(TEXT EXCERPT):

The goal of a feasibility study is to test the viability of a given paradigm or project—almost always as a precursor to one of the study designs to follow. Specific goals may include identifying potential practical or economic problems that might occur if a mechanistic, efficacy, or effectiveness study is pursued (Eldridge et al. 2016; Tickle-Degnen 2013). For instance, it may be important to know if participants can successfully complete the training task(s) as designed (particularly in the case of populations with deficits). Is the training task too difficult or too easy? Are there side effects that might induce attrition (e.g., eye strain, motion sickness, etc.)? Is training compliance sufficient? Do the dependent variables capture performance with the appropriate characteristics (e.g., as related to reliability, inter-participant variability, data distribution, performance not being at ceiling or floor, etc.)? What is the approximate effect size of a given intervention and what sample size would be appropriate to draw clear conclusions?

Many labs might consider such data collection to be simple “piloting” that is never meant to be published. However, there may be value in re-conceptualizing many “pilot studies” as feasibility studies where dissemination of results is explicitly planned (although note that other groups have drawn different distinctions between feasibility and pilot studies, see for instance, Eldridge et al. 2016; Whitehead et al. 2014). This is especially true in circumstances in which aspects of feasibility are broadly applicable, rather than being specific to a single paradigm. For instance, a feasibility study assessing whether children diagnosed with ADHD show sufficient levels of compliance in completing an at-home multiple day behavioral training paradigm unmonitored by their parents could provide valuable data to other groups planning on working with similar populations.

Implicit in this recommendation then is the notion that the value of feasibility studies depends on the extent to which aspects of feasibility are in doubt (e.g., a feasibility study showing that college-aged individuals can complete ten 1-h in-lab behavioral training sessions would be of limited value as there are scores of existing studies showing this is true). We thus suggest that researchers planning feasibility studies (or pilot studies that can be re-conceptualized as feasibility studies) consider whether reasonably minor methodological tweaks could not only demonstrate feasibility of their own particular paradigm, but also speak toward broader issues of feasibility in the field. While this might not be possible in all cases or for all questions (as some issues of feasibility are inherently and inseparably linked to a very specific aspect of a given intervention), we argue that there are, in fact, a number of areas wherein the field currently lacks basic feasibility information. Published data in these areas could provide a great deal of value to the design of mechanistic, efficacy, or effectiveness studies across many different types of behavioral interventions for cognitive enhancement. These include issues ranging from compliance with instructions (e.g., in online training studies), to motivation and attrition, to task-performance limitations (e.g., use of keyboard, mouse, joysticks, touch screens, etc.). As such, we believe there is value in researchers considering whether, with a slight shift in approach and emphasis, the piloting process that is often thought of happening “before the science has really begun” could contribute more directly to the base of knowledge in the field.

(BRIEF 1):
Set down the part of the passage on feasibility studies from "Many labs might" to "with similar populations.".
(BRIEF 2):
Write the next part of the passage on feasibility studies, beginning after its final sentence.
The records that follow have no connection to the passage on feasibility studies.

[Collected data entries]
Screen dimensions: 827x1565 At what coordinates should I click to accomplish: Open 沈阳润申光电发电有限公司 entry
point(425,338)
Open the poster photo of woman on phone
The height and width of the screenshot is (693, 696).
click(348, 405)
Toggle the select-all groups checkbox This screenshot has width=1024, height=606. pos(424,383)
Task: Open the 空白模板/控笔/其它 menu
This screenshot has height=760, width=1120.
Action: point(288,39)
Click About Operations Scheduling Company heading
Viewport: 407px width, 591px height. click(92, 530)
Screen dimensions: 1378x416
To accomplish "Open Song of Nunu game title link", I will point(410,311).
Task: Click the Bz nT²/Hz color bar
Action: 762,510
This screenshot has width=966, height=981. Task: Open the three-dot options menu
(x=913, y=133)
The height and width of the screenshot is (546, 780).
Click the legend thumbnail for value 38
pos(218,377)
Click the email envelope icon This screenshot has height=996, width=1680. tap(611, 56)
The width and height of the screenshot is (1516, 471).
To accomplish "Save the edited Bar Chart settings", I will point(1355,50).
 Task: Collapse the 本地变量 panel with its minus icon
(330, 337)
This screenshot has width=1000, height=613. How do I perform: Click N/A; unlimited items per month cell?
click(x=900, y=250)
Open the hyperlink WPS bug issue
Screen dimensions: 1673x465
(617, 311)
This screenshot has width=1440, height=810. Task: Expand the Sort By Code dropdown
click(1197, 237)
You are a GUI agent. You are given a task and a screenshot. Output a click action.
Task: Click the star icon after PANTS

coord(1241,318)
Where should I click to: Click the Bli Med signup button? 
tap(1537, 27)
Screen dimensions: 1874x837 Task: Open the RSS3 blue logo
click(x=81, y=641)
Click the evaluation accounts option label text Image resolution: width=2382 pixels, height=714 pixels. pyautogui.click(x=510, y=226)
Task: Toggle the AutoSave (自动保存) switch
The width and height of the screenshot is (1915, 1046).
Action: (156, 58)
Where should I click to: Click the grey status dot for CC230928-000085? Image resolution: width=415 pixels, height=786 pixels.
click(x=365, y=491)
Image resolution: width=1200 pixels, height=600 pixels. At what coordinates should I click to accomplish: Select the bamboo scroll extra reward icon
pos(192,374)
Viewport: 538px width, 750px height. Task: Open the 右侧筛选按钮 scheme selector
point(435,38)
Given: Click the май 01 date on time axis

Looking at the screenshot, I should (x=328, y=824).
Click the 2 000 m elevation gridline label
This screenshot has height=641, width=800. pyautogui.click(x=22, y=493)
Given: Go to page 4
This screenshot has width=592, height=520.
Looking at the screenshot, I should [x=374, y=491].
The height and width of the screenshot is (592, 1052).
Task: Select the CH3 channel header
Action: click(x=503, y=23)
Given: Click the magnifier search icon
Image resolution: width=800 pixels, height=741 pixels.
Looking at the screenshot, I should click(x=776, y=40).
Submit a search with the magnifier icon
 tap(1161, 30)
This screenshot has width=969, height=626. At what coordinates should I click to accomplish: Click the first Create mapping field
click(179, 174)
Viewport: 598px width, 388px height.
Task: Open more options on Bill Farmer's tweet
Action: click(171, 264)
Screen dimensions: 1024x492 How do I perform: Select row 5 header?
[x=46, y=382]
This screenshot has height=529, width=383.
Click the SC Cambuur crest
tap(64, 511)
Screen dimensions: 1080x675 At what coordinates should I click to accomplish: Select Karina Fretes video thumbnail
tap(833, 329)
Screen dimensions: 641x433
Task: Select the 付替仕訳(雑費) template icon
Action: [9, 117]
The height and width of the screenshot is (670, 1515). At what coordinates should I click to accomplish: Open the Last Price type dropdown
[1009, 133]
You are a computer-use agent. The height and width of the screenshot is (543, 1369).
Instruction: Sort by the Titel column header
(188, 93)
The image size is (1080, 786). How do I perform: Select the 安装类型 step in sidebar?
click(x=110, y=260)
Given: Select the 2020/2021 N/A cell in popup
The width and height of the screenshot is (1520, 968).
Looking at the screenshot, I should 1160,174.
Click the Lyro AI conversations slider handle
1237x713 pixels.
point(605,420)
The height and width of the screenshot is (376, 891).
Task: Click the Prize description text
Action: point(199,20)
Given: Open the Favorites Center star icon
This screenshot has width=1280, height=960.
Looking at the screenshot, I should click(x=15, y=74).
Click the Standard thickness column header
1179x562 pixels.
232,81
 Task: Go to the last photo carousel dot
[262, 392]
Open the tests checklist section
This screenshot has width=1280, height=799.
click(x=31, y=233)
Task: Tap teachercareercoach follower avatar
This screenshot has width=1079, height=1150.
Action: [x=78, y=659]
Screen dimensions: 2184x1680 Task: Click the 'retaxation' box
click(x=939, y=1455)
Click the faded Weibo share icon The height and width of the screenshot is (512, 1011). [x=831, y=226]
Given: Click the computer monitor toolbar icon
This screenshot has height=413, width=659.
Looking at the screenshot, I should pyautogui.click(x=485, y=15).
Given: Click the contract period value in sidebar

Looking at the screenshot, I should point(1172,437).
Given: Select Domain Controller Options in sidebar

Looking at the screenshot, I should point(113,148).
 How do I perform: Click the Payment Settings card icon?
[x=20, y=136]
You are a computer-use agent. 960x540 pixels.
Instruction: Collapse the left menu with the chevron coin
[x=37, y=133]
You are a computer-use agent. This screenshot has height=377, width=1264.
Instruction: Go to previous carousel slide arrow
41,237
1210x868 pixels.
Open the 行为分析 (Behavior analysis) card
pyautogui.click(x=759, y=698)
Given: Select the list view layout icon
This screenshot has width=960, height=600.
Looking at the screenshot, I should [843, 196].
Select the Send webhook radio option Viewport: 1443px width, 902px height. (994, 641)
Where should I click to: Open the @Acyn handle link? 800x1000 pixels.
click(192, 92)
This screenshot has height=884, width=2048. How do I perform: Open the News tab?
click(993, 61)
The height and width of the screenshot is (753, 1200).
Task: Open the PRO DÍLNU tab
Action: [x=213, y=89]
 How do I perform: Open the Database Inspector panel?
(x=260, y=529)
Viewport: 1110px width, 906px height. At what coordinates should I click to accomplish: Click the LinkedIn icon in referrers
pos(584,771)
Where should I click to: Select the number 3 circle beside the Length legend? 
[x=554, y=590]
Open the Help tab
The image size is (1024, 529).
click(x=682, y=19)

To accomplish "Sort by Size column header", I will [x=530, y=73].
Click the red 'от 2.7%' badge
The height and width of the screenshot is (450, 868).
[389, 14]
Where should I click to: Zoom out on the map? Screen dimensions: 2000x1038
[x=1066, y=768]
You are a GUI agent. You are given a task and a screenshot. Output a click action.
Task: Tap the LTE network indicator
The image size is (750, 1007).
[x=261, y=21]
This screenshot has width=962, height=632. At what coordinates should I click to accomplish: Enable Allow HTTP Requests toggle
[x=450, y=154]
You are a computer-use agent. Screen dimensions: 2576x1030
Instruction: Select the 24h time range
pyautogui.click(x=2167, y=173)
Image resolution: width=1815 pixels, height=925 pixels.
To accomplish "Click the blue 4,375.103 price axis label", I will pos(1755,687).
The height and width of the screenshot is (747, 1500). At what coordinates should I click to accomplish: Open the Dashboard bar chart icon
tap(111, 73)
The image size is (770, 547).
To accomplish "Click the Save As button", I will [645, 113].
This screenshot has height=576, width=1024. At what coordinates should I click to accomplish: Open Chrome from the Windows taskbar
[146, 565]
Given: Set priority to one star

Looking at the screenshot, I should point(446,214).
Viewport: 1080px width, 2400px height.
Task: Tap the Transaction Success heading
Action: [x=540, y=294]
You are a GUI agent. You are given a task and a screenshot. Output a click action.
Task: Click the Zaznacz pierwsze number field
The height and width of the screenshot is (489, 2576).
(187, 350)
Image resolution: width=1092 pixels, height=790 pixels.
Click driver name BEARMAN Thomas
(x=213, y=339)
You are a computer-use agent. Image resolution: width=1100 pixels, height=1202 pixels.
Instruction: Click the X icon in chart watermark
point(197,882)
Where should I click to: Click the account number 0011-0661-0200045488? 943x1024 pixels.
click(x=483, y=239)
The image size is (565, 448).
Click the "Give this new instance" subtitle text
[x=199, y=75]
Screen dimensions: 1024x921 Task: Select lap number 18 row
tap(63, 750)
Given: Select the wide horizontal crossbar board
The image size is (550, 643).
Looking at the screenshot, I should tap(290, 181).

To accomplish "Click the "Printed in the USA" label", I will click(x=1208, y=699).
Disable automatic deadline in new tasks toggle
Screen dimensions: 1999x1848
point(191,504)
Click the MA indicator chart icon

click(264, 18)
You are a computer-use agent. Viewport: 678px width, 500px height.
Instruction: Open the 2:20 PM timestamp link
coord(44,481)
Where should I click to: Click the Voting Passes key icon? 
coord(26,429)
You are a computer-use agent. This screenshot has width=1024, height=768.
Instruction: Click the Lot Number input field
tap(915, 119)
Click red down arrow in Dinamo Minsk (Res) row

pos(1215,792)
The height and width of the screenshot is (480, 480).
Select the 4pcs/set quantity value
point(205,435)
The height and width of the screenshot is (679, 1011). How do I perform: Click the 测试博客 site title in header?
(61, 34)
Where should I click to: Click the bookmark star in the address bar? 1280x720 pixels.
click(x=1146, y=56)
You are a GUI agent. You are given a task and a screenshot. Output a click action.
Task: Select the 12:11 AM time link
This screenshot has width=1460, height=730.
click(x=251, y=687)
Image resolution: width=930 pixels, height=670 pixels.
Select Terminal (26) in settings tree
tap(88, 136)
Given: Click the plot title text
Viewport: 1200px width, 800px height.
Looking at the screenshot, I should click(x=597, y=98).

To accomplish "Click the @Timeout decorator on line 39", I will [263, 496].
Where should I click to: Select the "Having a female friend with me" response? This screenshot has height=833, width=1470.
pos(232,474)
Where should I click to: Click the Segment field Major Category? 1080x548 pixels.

(EXERCISE RESULT 1):
Many labs might consider such data collection to be simple “piloting” that is never meant to be published. However, there may be value in re-conceptualizing many “pilot studies” as feasibility studies where dissemination of results is explicitly planned (although note that other groups have drawn different distinctions between feasibility and pilot studies, see for instance, Eldridge et al. 2016; Whitehead et al. 2014). This is especially true in circumstances in which aspects of feasibility are broadly applicable, rather than being specific to a single paradigm. For instance, a feasibility study assessing whether children diagnosed with ADHD show sufficient levels of compliance in completing an at-home multiple day behavioral training paradigm unmonitored by their parents could provide valuable data to other groups planning on working with similar populations.

(EXERCISE RESULT 2):
Finally, it is worth noting that a last question that can potentially be addressed by a study of this type is whether there is enough evidence in favor of a hypothesis to make a full-fledged study of mechanism, efficacy, or effectiveness potentially feasible and worth undertaking. For instance, showing the potential for efficacy in underserved or difficult-to-study populations could provide inspiration to other groups to examine related approaches in that population.

The critical to-be-gained knowledge here includes an estimate of the expected effect size, and in turn, a power estimate of the sample size that would be required to demonstrate statistically significant intervention effects (or convincing null effects). It would also provide information about whether an effect is likely to be clinically significant (which could require a higher effect size than what is necessary to reach statistical significance). While feasibility studies will not be conclusive (and all scientific discourse of such studies should emphasize this fact), they can provide both information and encouragement that can add to scientific discourse and lead to innovation. By recognizing that feasibility studies have value, for instance, in indicating whether larger-scale efficacy trials are worth pursuing, it will further serve to reduce the tendency for authors to overinterpret results (i.e., if researchers know that their study will be accepted as valuable for providing information that efficacy studies could be warranted, authors may be less prone to directly and inappropriately suggesting that their study speaks to efficacy questions).

Mechanistic Studies

The goal of a mechanistic study is to identify the mechanism(s) of action of a behavioral intervention for cognitive enhancement. In other words, the question is not whether, but how. More specifically, mechanistic studies test an explicit hypothesis, generated by a clear theoretical framework, about a mechanism of action of a particular cognitive enhancement approach. As such, mechanistic studies are more varied in their methodological approach than the other study types. They are within the scope of fundamental or basic research, but they do often provide the inspiration for applied efficacy and effectiveness studies. Thus, given their pivotal role as hypothesis testing grounds for applied studies, it may be helpful for authors to distinguish when the results of mechanistic studies indicate that the hypothesis is sufficiently mature for practical translation (i.e., experimental tests of the hypothesis are reproducible and are likely to produce practically relevant outcomes) or is instead in need of further confirmation. Importantly, we note that the greater the level of pressure to translate research from the lab to the real world, the more likely it will be that paradigms and/or hypotheses will make this transition prematurely or that the degree of real-world applicability will be overstated (of which there are many examples). We thus recommend appropriate nuance if authors of mechanistic studies choose to discuss potential real-world implications of the work. In particular, the discussion should be used to explicitly comment on whether the data indicate readiness for translation to efficacy or effectiveness studies, rather than giving the typical full-fledged nods to possible direct real-world applications (which are not among the goals of a mechanistic study).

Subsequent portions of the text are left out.